Advocates for low-income families and children believe that bi-partisan solutions to improve the access and quality of child care are achievable within the state’s budget constraints, including the following:

  • Increase reimbursement rates for child care providers so that more low-income children have access to quality child care.
  • Decrease the income eligibility level at which families can sign up for assistance, and offer assistance to parents who are searching for work.
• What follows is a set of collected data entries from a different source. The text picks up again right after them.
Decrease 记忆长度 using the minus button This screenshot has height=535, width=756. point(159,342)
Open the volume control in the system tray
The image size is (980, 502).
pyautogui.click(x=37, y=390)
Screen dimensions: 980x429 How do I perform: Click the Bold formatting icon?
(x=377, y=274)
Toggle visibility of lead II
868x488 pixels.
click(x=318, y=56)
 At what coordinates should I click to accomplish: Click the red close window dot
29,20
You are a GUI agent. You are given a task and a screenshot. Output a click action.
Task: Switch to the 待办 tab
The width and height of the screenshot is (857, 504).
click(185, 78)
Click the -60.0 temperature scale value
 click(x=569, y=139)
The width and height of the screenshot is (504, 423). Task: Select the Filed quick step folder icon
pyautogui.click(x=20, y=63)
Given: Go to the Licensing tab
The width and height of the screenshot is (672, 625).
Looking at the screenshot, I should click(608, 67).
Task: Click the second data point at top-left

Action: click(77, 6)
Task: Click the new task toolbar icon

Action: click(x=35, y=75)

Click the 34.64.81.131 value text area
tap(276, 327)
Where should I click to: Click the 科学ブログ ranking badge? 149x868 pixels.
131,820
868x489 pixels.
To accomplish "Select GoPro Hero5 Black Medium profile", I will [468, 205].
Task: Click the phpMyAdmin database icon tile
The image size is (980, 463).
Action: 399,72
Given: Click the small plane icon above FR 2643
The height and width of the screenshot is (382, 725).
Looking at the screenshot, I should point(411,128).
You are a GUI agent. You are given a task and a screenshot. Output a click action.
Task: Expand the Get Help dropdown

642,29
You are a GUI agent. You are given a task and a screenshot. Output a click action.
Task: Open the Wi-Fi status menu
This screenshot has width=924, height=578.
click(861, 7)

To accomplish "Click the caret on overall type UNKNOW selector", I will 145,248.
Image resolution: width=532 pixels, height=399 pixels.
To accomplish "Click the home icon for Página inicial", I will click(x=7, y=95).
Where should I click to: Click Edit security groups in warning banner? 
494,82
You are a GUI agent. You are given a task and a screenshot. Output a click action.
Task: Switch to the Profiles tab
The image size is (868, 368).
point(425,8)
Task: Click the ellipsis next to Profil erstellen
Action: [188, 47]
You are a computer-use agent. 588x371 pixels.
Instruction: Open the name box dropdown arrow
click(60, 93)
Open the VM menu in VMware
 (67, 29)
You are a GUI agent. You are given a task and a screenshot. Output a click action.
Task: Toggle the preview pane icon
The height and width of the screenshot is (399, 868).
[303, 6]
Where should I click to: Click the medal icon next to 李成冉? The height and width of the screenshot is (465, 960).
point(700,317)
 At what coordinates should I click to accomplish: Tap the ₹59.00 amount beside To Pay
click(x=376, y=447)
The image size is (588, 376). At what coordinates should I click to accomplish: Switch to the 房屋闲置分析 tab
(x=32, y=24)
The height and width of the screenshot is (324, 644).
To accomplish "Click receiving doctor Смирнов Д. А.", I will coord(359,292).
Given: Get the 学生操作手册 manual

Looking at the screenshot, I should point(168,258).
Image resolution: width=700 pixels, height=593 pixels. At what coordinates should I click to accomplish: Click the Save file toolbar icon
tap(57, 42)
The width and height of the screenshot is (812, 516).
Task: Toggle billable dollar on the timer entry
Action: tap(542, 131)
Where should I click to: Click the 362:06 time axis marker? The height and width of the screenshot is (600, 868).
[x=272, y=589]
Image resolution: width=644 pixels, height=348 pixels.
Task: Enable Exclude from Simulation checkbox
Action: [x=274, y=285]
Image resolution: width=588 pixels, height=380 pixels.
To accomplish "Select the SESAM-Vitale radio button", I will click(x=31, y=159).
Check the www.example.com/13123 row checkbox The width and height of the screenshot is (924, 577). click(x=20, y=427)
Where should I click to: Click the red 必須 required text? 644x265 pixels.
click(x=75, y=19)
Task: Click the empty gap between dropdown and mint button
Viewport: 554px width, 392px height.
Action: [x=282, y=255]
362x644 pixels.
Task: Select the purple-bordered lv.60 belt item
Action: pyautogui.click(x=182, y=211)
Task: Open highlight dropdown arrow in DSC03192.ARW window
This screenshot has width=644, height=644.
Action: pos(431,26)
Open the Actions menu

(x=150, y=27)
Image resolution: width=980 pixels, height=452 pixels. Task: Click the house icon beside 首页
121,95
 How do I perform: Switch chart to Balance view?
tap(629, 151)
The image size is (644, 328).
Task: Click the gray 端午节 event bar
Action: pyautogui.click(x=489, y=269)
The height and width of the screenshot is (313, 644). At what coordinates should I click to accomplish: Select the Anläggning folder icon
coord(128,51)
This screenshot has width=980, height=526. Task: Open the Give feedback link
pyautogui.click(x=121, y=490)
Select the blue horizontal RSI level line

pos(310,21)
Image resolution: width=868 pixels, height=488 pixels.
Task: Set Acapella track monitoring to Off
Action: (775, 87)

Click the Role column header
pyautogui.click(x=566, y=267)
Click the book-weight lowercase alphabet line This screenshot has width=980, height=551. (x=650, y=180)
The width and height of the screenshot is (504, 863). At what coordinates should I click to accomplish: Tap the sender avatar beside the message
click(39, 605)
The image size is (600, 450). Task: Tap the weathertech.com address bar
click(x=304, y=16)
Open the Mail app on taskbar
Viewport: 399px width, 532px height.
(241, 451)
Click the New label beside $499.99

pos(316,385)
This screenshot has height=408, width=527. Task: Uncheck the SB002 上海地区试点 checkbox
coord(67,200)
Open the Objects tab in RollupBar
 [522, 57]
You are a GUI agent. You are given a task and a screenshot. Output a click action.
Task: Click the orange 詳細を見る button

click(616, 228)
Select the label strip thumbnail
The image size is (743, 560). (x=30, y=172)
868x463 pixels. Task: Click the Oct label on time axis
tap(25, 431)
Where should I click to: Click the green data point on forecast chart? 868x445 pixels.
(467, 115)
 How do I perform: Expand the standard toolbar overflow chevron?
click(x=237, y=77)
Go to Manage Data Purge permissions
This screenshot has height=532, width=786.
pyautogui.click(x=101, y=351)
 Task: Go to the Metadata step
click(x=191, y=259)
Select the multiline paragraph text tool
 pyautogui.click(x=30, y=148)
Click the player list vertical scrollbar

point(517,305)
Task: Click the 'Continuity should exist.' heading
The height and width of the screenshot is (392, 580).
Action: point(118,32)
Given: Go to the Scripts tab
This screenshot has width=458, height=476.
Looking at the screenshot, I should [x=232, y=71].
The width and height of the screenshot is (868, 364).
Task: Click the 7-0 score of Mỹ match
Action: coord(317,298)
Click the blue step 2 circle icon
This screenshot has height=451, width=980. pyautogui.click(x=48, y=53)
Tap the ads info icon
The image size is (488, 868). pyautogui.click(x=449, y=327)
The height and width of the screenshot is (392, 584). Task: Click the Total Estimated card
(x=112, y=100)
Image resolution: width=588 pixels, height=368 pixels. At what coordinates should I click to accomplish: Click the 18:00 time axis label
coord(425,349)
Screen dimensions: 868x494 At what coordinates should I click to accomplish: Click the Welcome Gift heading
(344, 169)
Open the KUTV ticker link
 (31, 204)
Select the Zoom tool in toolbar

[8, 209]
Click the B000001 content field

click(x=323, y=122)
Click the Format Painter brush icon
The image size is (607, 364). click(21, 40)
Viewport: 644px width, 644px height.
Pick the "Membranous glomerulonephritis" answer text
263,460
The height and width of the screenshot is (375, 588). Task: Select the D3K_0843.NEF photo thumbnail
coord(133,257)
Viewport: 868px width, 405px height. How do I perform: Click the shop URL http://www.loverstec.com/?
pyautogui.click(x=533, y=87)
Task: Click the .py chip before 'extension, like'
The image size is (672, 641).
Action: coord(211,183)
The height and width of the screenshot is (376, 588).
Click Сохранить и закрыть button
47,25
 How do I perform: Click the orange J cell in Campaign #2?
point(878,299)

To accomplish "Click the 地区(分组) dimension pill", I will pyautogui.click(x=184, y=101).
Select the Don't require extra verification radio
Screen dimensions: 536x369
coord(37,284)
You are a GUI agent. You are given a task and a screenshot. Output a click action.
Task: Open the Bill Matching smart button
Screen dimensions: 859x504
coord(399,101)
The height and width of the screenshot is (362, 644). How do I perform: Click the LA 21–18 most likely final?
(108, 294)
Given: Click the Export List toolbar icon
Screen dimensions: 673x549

  • Make the state Child and Dependent Care Tax Credit refundable so that Kentucky’s working families with the highest child care costs relative to      their income can receive the full value of the credit

This is a classic case in which we can be smart and invest on the front-end or waste our time being penny-wise and pound-foolish.  Thoughtful child care investments are vital for children to be sure.  But a thoughtful and appropriately funded commitment to child care from Frankfort is also a proven investment in working families and businesses. This is one of those important points where the interests of the business community and the most vulnerable of Kentucky families coincide.